Problem statement. Every entry below is to be retyped exactly as it stands.

[Data extracted from a collection]
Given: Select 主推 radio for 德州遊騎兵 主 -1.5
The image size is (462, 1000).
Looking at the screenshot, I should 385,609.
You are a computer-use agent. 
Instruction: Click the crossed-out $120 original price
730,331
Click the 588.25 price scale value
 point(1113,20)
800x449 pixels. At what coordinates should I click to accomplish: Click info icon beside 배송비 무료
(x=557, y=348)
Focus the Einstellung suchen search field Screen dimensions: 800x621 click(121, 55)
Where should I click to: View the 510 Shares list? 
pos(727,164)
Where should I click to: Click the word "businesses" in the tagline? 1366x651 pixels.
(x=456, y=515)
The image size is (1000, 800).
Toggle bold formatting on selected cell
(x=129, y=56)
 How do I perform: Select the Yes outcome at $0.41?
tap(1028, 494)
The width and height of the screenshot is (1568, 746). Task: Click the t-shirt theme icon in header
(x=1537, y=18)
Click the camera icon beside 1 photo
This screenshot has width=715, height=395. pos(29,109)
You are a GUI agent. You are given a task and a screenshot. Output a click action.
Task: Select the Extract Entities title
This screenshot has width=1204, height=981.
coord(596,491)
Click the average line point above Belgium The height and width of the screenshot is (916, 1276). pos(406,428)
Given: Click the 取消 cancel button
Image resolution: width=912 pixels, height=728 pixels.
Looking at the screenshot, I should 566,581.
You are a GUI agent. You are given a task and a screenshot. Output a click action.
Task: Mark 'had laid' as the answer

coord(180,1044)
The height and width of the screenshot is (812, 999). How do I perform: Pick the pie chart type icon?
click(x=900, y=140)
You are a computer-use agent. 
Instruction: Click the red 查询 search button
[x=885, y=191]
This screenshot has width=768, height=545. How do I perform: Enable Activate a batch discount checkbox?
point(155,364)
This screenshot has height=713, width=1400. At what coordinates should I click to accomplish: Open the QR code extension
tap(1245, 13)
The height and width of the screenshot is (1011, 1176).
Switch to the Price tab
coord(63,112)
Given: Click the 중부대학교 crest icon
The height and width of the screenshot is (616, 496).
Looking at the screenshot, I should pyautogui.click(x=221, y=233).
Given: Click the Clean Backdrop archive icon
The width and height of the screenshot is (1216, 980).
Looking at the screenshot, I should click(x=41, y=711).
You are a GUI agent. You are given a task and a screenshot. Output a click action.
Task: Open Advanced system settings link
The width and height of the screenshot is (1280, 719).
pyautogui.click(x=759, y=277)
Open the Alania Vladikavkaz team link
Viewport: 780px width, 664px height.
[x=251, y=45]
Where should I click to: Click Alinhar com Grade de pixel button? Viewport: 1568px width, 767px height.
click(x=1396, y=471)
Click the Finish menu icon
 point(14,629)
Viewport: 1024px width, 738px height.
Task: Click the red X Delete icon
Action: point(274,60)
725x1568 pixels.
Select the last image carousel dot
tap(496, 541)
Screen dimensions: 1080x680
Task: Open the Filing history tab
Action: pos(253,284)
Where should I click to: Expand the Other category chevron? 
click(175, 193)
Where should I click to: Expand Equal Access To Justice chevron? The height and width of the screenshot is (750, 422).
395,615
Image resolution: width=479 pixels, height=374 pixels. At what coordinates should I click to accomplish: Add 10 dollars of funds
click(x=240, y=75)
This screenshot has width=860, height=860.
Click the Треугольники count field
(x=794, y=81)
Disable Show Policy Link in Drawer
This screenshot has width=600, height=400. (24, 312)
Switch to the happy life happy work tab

Solved exercise.
Given: Select 主推 radio for 德州遊騎兵 主 -1.5
The image size is (462, 1000).
Looking at the screenshot, I should 385,609.
You are a computer-use agent. 
Instruction: Click the crossed-out $120 original price
730,331
Click the 588.25 price scale value
 point(1113,20)
800x449 pixels. At what coordinates should I click to accomplish: Click info icon beside 배송비 무료
(x=557, y=348)
Focus the Einstellung suchen search field Screen dimensions: 800x621 click(121, 55)
Where should I click to: View the 510 Shares list? 
pos(727,164)
Where should I click to: Click the word "businesses" in the tagline? 1366x651 pixels.
(x=456, y=515)
The image size is (1000, 800).
Toggle bold formatting on selected cell
(x=129, y=56)
 How do I perform: Select the Yes outcome at $0.41?
tap(1028, 494)
The width and height of the screenshot is (1568, 746). Task: Click the t-shirt theme icon in header
(x=1537, y=18)
Click the camera icon beside 1 photo
This screenshot has width=715, height=395. pos(29,109)
You are a GUI agent. You are given a task and a screenshot. Output a click action.
Task: Select the Extract Entities title
This screenshot has width=1204, height=981.
coord(596,491)
Click the average line point above Belgium The height and width of the screenshot is (916, 1276). pos(406,428)
Given: Click the 取消 cancel button
Image resolution: width=912 pixels, height=728 pixels.
Looking at the screenshot, I should 566,581.
You are a GUI agent. You are given a task and a screenshot. Output a click action.
Task: Mark 'had laid' as the answer

coord(180,1044)
The height and width of the screenshot is (812, 999). How do I perform: Pick the pie chart type icon?
click(x=900, y=140)
You are a computer-use agent. 
Instruction: Click the red 查询 search button
[x=885, y=191]
This screenshot has width=768, height=545. How do I perform: Enable Activate a batch discount checkbox?
point(155,364)
This screenshot has height=713, width=1400. At what coordinates should I click to accomplish: Open the QR code extension
tap(1245, 13)
The height and width of the screenshot is (1011, 1176).
Switch to the Price tab
coord(63,112)
Given: Click the 중부대학교 crest icon
The height and width of the screenshot is (616, 496).
Looking at the screenshot, I should pyautogui.click(x=221, y=233).
Given: Click the Clean Backdrop archive icon
The width and height of the screenshot is (1216, 980).
Looking at the screenshot, I should click(x=41, y=711).
You are a GUI agent. You are given a task and a screenshot. Output a click action.
Task: Open Advanced system settings link
The width and height of the screenshot is (1280, 719).
pyautogui.click(x=759, y=277)
Open the Alania Vladikavkaz team link
Viewport: 780px width, 664px height.
[x=251, y=45]
Where should I click to: Click Alinhar com Grade de pixel button? Viewport: 1568px width, 767px height.
click(x=1396, y=471)
Click the Finish menu icon
 point(14,629)
Viewport: 1024px width, 738px height.
Task: Click the red X Delete icon
Action: point(274,60)
725x1568 pixels.
Select the last image carousel dot
tap(496, 541)
Screen dimensions: 1080x680
Task: Open the Filing history tab
Action: pos(253,284)
Where should I click to: Expand the Other category chevron? 
click(175, 193)
Where should I click to: Expand Equal Access To Justice chevron? The height and width of the screenshot is (750, 422).
395,615
Image resolution: width=479 pixels, height=374 pixels. At what coordinates should I click to accomplish: Add 10 dollars of funds
click(x=240, y=75)
This screenshot has width=860, height=860.
Click the Треугольники count field
(x=794, y=81)
Disable Show Policy Link in Drawer
This screenshot has width=600, height=400. (24, 312)
Switch to the happy life happy work tab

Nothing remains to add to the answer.